I have mixed feelings about this film. Frank spends the first hour or so mostly stalking women, muttering to himself, and breathing a lot. (Creepy breathing, not regular stuff.) Some of this is dead boring, and the occasional voiceover doesn’t really work. But then there are other moments, such as when he stalks a nurse on a deserted subway platform and when Tom Savini’s character gets his head blown apart, that the film really succeeds. It’s a mixed bag until the third act – when the film totally goes off the rails and starts to get awesome. Frank takes Anna to the cemetery to pay respects to his mother, and all of a sudden they are in a Hammer film with fog rolling on the ground and atmosphere aplently. Things really get crazy after that (I don’t want to ruin it for you), and I felt we were moving into the batshit territory Lustig would later explore with writer/director Larry Cohen in the Maniac Cop movies. If the whole movie had been that nuts, it would have been great! As it is, it’s an early film in Lustig’s career and it shows. It’s worth seeing, but it’s pretty dark, and if I’m being perfectly honest with you, I like my slasher/stalker movies with a little more cheese in them. This movie is both loved and reviled, and I can see why people might consider it both a seminal work and a misogynistic nightmare. (From watching Lustig’s other films, I have never gotten the sense he hates women. Frank’s feelings, however, are a little more complicated.)
Maniac (2012): Elijah Wood stars as Frank, a third generation mannequin restorer who is compelled to kill women and staple their scalps to the mannequins he keeps in his living area. (He has, of course, been driven maniacal by an abusive prostitute mother. Neither of these movies should be looked to for accurate mental health information, fyi.) He also has crippling migraines, which may be contributing to his problems, and he is creepy as hell. He meets Anna, who is putting together a show of photographs of mannequins, and offers to help her – falling for her in the process. Unfortunately for him, he discovers she has an unmentioned boyfriend, and any control he has managed to gain over his impulses quickly dissipates.

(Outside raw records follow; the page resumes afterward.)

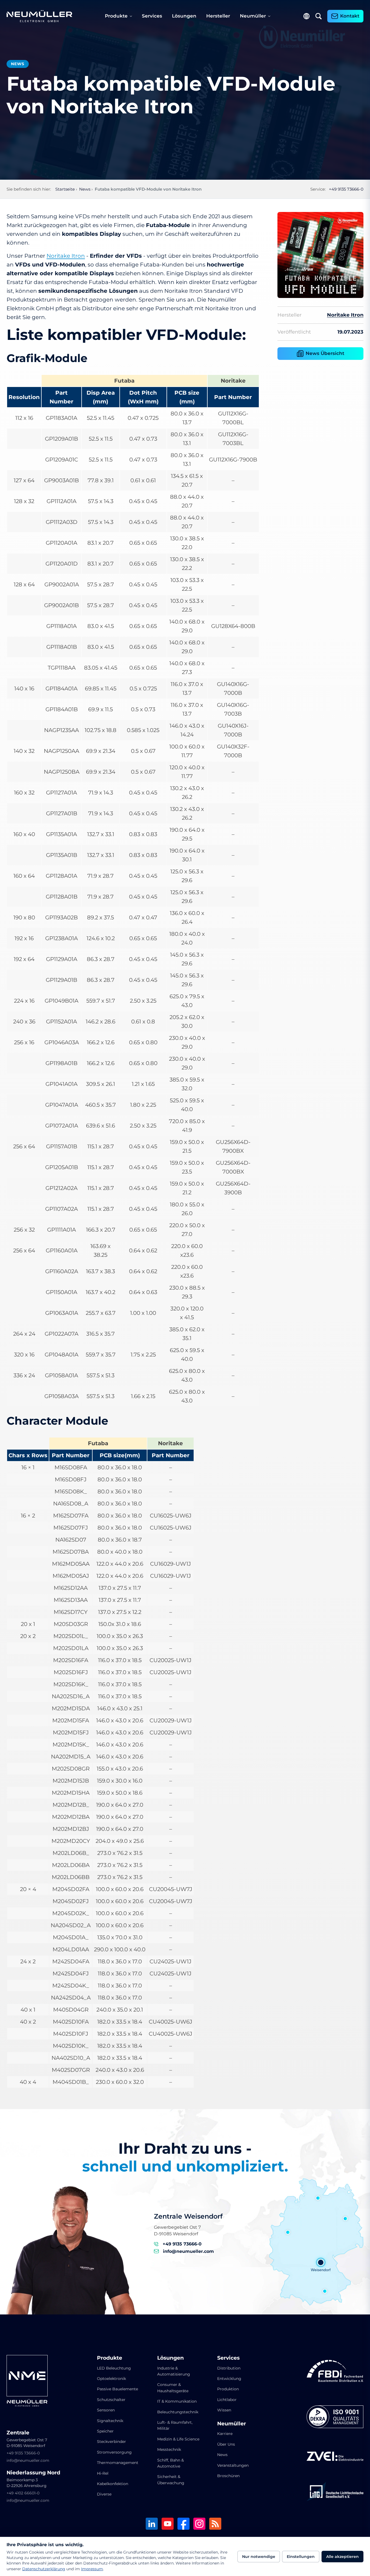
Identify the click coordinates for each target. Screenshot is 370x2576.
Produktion (228, 2388)
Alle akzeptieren (342, 2556)
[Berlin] (345, 2218)
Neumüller (253, 16)
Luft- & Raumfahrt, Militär (175, 2425)
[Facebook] (183, 2524)
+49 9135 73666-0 (346, 189)
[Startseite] (39, 16)
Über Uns (226, 2444)
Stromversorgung (114, 2452)
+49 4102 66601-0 (23, 2493)
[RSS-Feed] (215, 2524)
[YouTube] (168, 2524)
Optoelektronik (111, 2378)
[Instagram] (199, 2524)
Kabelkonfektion (112, 2483)
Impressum (92, 2568)
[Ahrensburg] (318, 2198)
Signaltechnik (110, 2420)
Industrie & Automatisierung (173, 2371)
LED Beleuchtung (114, 2368)
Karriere (225, 2433)
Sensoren (106, 2410)
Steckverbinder (111, 2441)
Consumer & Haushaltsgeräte (172, 2387)
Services (152, 16)
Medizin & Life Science (178, 2439)
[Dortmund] (288, 2232)
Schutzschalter (111, 2399)
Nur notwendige (258, 2556)
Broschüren (228, 2475)
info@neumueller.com (188, 2251)
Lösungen (184, 16)
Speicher (105, 2431)
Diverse (104, 2494)
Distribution (228, 2368)
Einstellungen (301, 2556)
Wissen (224, 2410)
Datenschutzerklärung (43, 2568)
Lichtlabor (227, 2399)
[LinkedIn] (152, 2524)
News (222, 2454)
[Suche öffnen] (318, 16)
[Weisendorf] (320, 2262)
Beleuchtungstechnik (177, 2411)
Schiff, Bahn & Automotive (170, 2463)
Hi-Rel (102, 2473)
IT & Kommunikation (177, 2401)
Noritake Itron (66, 256)
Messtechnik (169, 2449)
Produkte (116, 16)
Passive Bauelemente (117, 2388)
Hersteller (218, 16)
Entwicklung (229, 2378)
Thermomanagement (117, 2462)
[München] (325, 2291)
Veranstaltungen (233, 2465)
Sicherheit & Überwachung (170, 2479)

This movie didn’t work much for me either. One of the main reasons being that it is shot from Frank’s point of view. The only time we see him is when he is looking in the mirror. I didn’t like this conceit in 1947’s Lady in the Lake, and I don’t like it any better here. Occasionally however, the camera will flip around to show Frank doing something, and there didn’t seem to be much sense in when that would happen. Because the kills are pretty graphic, I found that constantly sharing the killer’s POV was unpleasant. It brought me closer to him, and honestly, I didn’t want to share his perspective; I wanted to empathize with the women. For me, horror is most enjoyable when I can vicariously experience fear, not be all stabby scalpy. (It’s slightly more complicated than that. I want to watch a great kill, but I don’t want to be up close and personal to the one who is doing it. In a film where people are being stalked and brutalized, I prefer watching from a distance. That sounds weird, but the enjoyment of horror films is a kind of complex thing. I don’t like home invasion stuff or killer POV. But I love a good slasher with lots of gore. Go figure.)
The Winner: You wouldn’t think so, but there was a clear winner for me here: Maniac (1980). The remake was more stylish and brutal, but it didn’t have the same tension. There is no moment in Maniac (2012) that rivals the subway scene or head blowing up of the original. In its favor, Maniac (2012) is visually interesting, and there is a very creepy bathtub scene that worked well. But it has none of the craziness that Lustig’s version has, and in the end, I found myself easily distracted while watching it. Neither film really wowed me, but I could see the seeds of something interesting in Maniac (1980) that just isn’t present in the second version.